* Source document:
For FB/Meta the decline is very obvious on the technological side as well. Nothing really works properly on their platform. And I'm not talking about their basic user features - I'm talking about the features that make them money.

Ad setup doesn't work, you are hitting random errors on setting up API calls, basic UX and non-functional pixel setups, some weird limits or even plain unresponsive pages.

Just few days ago, talking to their support about ficitonal ad account limit after hitting 5 ad accoutns, they responded to me randomly with system messages in vietnamese - my acc has never had association with vietnamese.


Facebook obviously did a great job in handling so much traffic but things have always been crap. Notifications on the Web and when they tried to get into mobile spring to mind.


Microsoft was once on the decline and it's now bouncing back. Having billions and captive markets (by network effect) seems to help.


Microsoft did decline. Windows, office MSFT mobile and Xbox have either stagnated at the top or declined. Now, stagnation at a few dozen billions in revenue is still good. But very much legacy company stuff.

Microsoft built a whole another company called Azure. Smartly acquired 2 other companies called LinkedIn and Github. Then invested early in the biggest phenomenon of the post covid world - Openai.

* Tasks to carry out:
[1] Update the comment thread about Meta and Microsoft from "Ad setup doesn't" to "association with vietnamese.", replacing "support" with "help desk".
[2] Answer these questions from the comment thread about Meta and Microsoft:
(a) After how many ad accounts did the writer hit a limit?
(b) In what language were the system messages the writer received?
(c) Which two companies does the thread say Microsoft acquired?
[3] Proceed with the comment thread about Meta and Microsoft, picking up after its last sentence.

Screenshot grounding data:
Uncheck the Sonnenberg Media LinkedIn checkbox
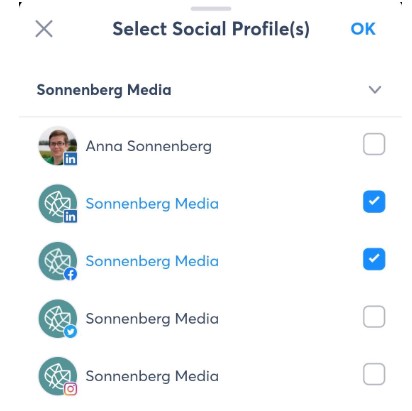Screen dimensions: 412x411 point(374,201)
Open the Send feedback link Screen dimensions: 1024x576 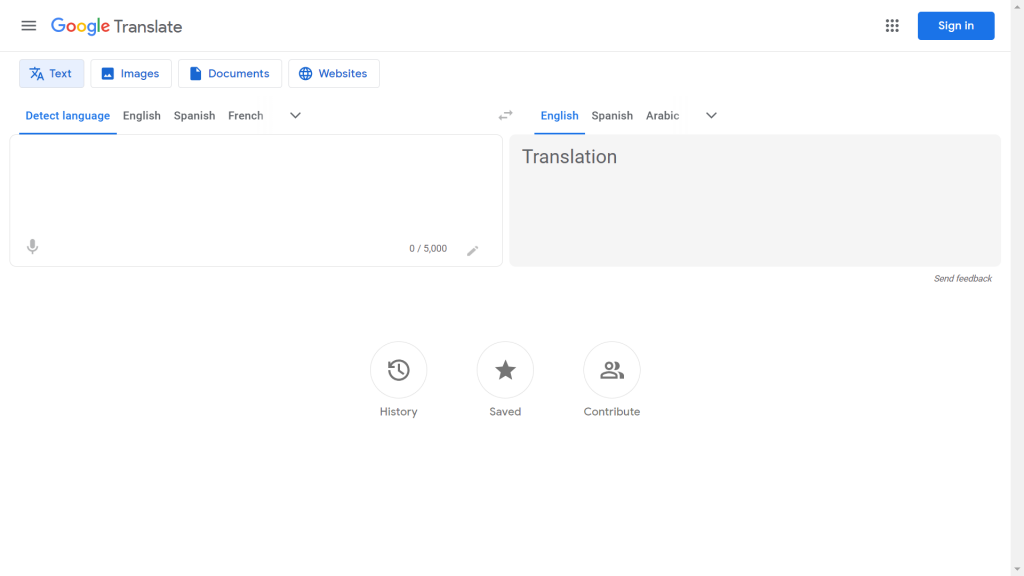(x=963, y=278)
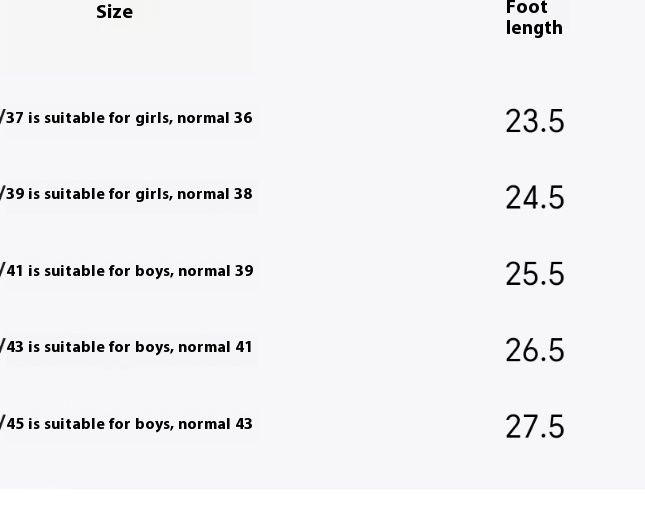Click the Size column header

click(x=114, y=13)
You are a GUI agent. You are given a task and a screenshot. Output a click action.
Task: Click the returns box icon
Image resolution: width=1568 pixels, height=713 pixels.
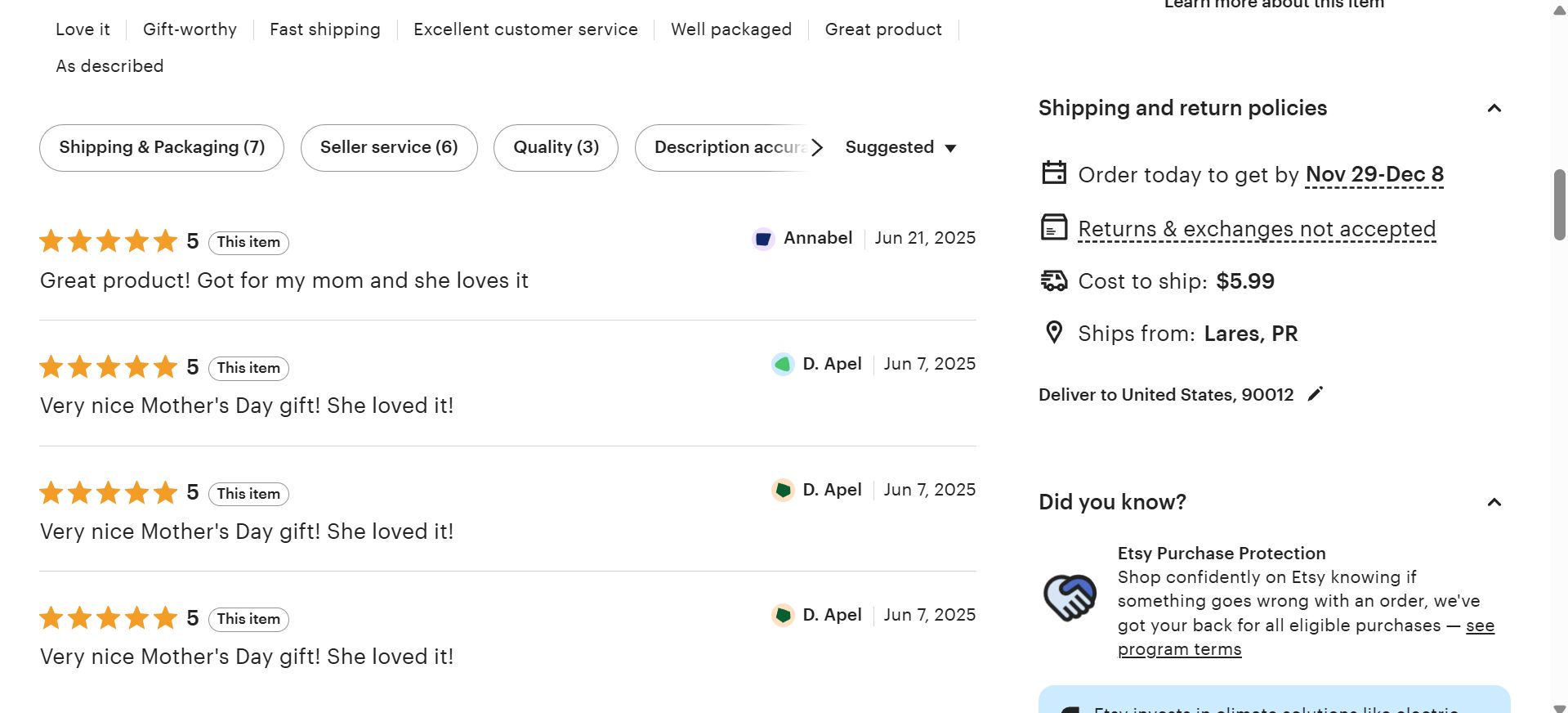point(1054,227)
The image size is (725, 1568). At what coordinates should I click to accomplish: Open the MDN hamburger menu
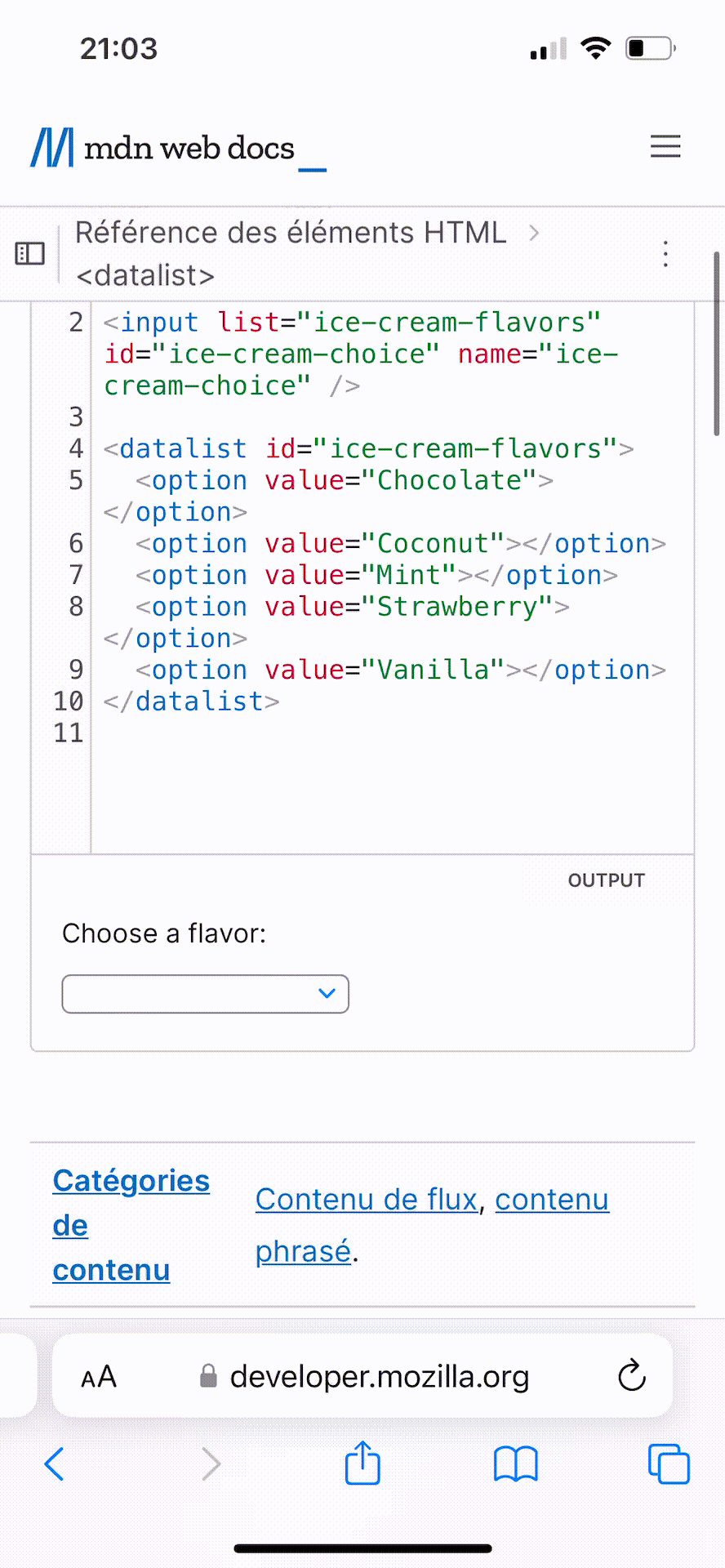point(665,147)
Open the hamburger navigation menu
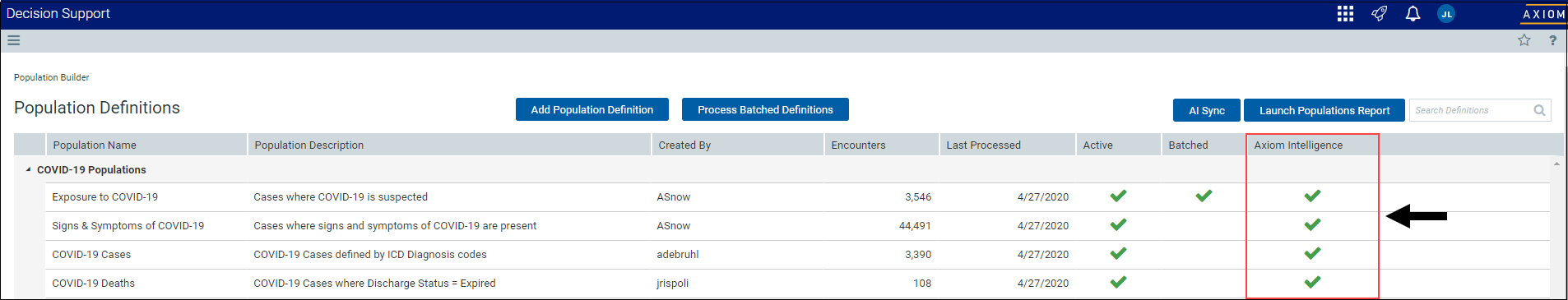 point(13,40)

* Answers per task:
[1]
Ad setup doesn't work, you are hitting random errors on setting up API calls, basic UX and non-functional pixel setups, some weird limits or even plain unresponsive pages.

Just few days ago, talking to their help desk about ficitonal ad account limit after hitting 5 ad accoutns, they responded to me randomly with system messages in vietnamese - my acc has never had association with vietnamese.

[2]
(a) Five.
(b) Vietnamese.
(c) LinkedIn and Github.

[3]
Google ended the 2000s with Ads, Search, Youtube and Android. It's 2023 and not much has changed. Facebook sustains it's growth entirely through multi-billion$ acquisitions.

In all cases, the original middle management did very little to help.

Azure is the only exception.


Office has stagnated? It's the first thing orgs require third-party apps to integrate SSO for.

Office 365 + Sharepoint is a major, major business.


There is no other earth to sell copies of Office to. Very hard to have growth there.


By that metric, Slack, Jira etc are finished because they don't sell to alien civilizations.

The number of employees that need Office 365 accounts is always going to be more than the number that need a Figma, Salesforce or chatGPT account.


And?

All you've pointed out is Wall Street's demand for eternal growth is untenable, as if we didn't already know that.


There's lots of things Microsoft can do to make Windows more valuable and thus charge more for it, and additional services they can sell. They didn't just sell Windows but also a ton of software on top (Encarta, Flight Simulator), added game consoles, made the OS more stable etc. But that doesn't mean a single product line will continue to grow vs. stagnate. You only get to invent the word processor once.


From a stock perspective, yes.


GCP has had growth, like Azure


Microsoft has access to ALL corporate data of ALL companies (sharepoint, teams, outlook, office365). Remaining step is to link chatgpt to it and train automated agents.


They can't legally do that though for a vast swath of those companies due to various data-protection regs.

They do already have several "train your own model"-style ChatGPT products available though.


I mean, there’s a dozen lawsuits against OpenAI just for training on published books. If you’re going to get sued anyway, why not train on private data?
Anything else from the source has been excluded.